Honor does have an effect on interactions with lords in classic, but it won't cause a portion of the faction to instantly like you as it does in Warband. Even if you have high honor, high renown, high relationship with the faction, and high relationship with the lords in your campaign, your allies will still act like children with short attention spans. I'm not clear if you're experiencing mass desertions or just lords running off "temporarily" (for apparently long periods of time) after any hostile that enters their aggro radius. Lords who don't like you or who are currently patrolling/raiding tend not to respond to the announcement of a campaign. Even lords who do respond will have a tendency to run off for periods of time. If you're starting a new campaign far from their fiefs, it may take several days for them to reach you, they don't just instantly appear.

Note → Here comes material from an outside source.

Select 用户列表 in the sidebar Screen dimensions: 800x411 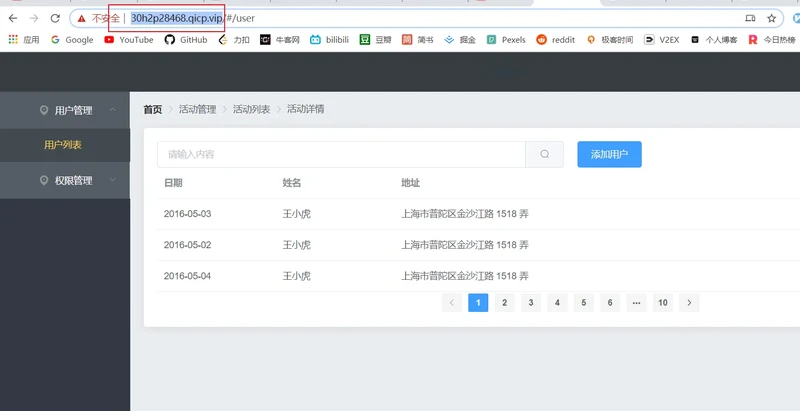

My experience is that it's worse in areas frequented by non-faction hostiles (bandits, etc.) and during sieges in which enemy armies keep hovering nearby actively trying to pull you away from the castle or town. There's nothing you can do, they are just going to run off, either until they've destroyed the hostile or are destroyed by it, or until they lose their target at night. They live to fight, and your summons is a secondary consideration. As long as they are not defeated or captured, they will eventually return if you are still nearby. It does make sieges a little annoying (especially if building a siege tower is involved), and I'm sure we're all agreed that the whole process of sieges leaves a lot to be desired. Total command of your allies outside of a battle instance is just not part of the game, and discipline wasn't something possessed in spades by medieval armies IRL.
Even if you can get your allies to follow you to a siege, there's a chance that any lords who don't like you will sit nearby and not join you when you assault the target. Some of them are just d**ks like that (Lord Bulba, I'm looking at you).
My advice is to cultivate friendships with a handful of lords who tend to have large armies, recruit only them and in person, don't lead them into a fight with an enemy who has a substantial numerical advantage, and don't sit back and let them to all the work (that is, don't let them take all the losses if you can help it). They'll follow you anywhere (they'll still run off periodically after anything that aggroes them), and they'll vote repeatedly for you when the marshall election comes up.
Annoying? Very. But some things just can't be done alone.